Looking at Leo Wang’s resume, he may not seem like the most obvious candidate to have started a bedding company. Stints at the Clinton Foundation, the United Kingdom’s House of Lords and consulting firm McKinsey, where he advised governments on sustainable development? Check. A major manufacturing operation? Not so much.

This bedding entrepreneur is looking to … the salad bar?
Leo WangCaroline Tompkins

But Wang had grown up seeing the operations of weaving mills run by his family in Northern China—and his passion for sustainability took on a new direction when he started to consider the impact of the textile industry.

“They make about 60,000 meters of fabric every day,” says Wang. “To walk the production floor and see the process up close, it’s really inspiring.” But he also noticed some more troubling aspects of the manufacturing, like the coal-fired plant used to finish the sheets or how every sheet of fabric uses 600 gallons of clean water, which is then chemically tainted with petroleum-derived synthetic dye and can’t be reused. “From an environmental standpoint, I think the process conjures a lot of questions.”

With his co-founder Michael Rothkopf (a private equity associate turned Bain management consultant turned voice messaging mobile app founder), Wang launched the soft goods company Buffy, focused on using only sustainable and naturally derived materials like eucalyptus and recycled plastic. “Everything we make is designed to reverse what the home goods economy has been doing to the planet,” says Wang. “When you’re done with a Buffy comforter, you should be able to leave it in your backyard and see it biodegrade.”

The primary material used in the company’s products is a fiber made from eucalyptus, which requires only about 10 percent of the water that a cotton plant needs to grow. “Cotton is one of the biggest issues in the textile industry,” says Wang. “Cotton is kind of the enemy from a resource footprint standpoint. It is so water-intensive, pesticide-intensive, and fertilizer-intensive to cultivate, and in our economy, we overproduce it to get it to rock-bottom pricing.” The eucalyptus fiber in Buffy’s comforter has a thread count of about 330, which he says is comparable to the shell of a luxury down comforter. In lieu of down, Buffy offers comforters with two types of filling: one, called The Breeze, is made of eucalyptus; the other, called The Cloud, is made from recycled plastic bottles. The plastic, which is sourced from landfills in Southeast Asia, is turned into a mulch, then liquefied and woven into a thin fiber, which is in turn woven into a fluffy filling. “To date we've used a little over 10 million of these recycled bottles in our products,” says Wang.

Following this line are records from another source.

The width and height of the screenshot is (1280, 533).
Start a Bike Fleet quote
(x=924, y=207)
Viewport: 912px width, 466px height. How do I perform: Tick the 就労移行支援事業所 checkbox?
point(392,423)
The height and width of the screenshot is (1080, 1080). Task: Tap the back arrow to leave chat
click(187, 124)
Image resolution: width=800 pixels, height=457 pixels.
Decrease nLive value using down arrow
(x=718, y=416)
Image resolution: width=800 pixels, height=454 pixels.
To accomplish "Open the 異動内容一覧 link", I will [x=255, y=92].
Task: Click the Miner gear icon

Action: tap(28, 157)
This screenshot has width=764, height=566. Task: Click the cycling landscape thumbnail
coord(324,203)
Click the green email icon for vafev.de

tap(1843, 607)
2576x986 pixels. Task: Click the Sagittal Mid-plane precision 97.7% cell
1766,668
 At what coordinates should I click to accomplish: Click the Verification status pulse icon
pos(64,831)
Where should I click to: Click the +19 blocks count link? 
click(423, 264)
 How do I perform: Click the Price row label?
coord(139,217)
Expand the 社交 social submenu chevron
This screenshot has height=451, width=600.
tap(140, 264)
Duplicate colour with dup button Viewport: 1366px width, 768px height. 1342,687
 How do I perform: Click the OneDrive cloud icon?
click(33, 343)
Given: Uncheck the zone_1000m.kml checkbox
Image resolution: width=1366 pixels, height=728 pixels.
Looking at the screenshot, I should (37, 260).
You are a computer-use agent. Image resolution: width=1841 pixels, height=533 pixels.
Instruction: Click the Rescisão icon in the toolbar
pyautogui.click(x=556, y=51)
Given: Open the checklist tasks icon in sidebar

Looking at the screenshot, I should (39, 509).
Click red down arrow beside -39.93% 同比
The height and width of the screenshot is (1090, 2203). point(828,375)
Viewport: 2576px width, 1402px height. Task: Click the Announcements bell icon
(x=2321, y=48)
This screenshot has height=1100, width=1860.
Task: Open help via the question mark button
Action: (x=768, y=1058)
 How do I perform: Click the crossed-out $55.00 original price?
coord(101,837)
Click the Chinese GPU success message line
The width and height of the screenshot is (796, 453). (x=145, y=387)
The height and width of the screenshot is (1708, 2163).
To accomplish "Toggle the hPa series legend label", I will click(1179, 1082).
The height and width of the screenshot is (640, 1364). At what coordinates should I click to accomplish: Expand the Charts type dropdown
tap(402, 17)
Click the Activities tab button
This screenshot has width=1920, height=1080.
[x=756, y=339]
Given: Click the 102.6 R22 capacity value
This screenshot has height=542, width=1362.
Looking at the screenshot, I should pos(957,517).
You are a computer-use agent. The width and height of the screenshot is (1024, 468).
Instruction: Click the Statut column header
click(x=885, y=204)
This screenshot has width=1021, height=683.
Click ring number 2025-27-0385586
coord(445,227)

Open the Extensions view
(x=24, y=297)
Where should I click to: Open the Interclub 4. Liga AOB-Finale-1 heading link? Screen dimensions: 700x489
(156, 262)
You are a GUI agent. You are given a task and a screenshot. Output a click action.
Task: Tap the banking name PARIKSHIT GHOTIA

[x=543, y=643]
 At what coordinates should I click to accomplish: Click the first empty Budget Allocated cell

Instead of using chemical dyes, Buffy utilizes plant-derived dyes from pomegranates, geranium petals and tea leaves. “Creating small batches of natural dyes is one thing, but to do it on a commercial scale and create a product that looks just as good and holds up the same way that synthetic dyes do—that’s really challenging,” says Wang. To pull it off, the company borrowed the ultrasonic dying method that’s traditionally used in the synthetic process. “This ultrasonic dye methodology is able to put machinery that vibrates really fast into the dye bath, creating a lot of bubbles. All those bubbles popping creates a lot of heat, and that heat lets the natural dye agents bond with the fiber in a much higher resolution.”

Buffy’s next phase, as Wang sees it, is moving into furniture manufacturing. The company is currently collecting returned Cloud comforters (like many online-only retailers, they offer a 30-day, no-questions-asked return policy) and using them to create composite board furnishings. “We ultimately believe that our stuff should be better for the planet,” says Wang. “For every sheet set made, there shouldn’t be 600 gallons of chemically tainted water going back into water tables and oceans. Our products should be something that you feel comfortable with because you know you can find all the ingredients we’re using in a Sweetgreen.”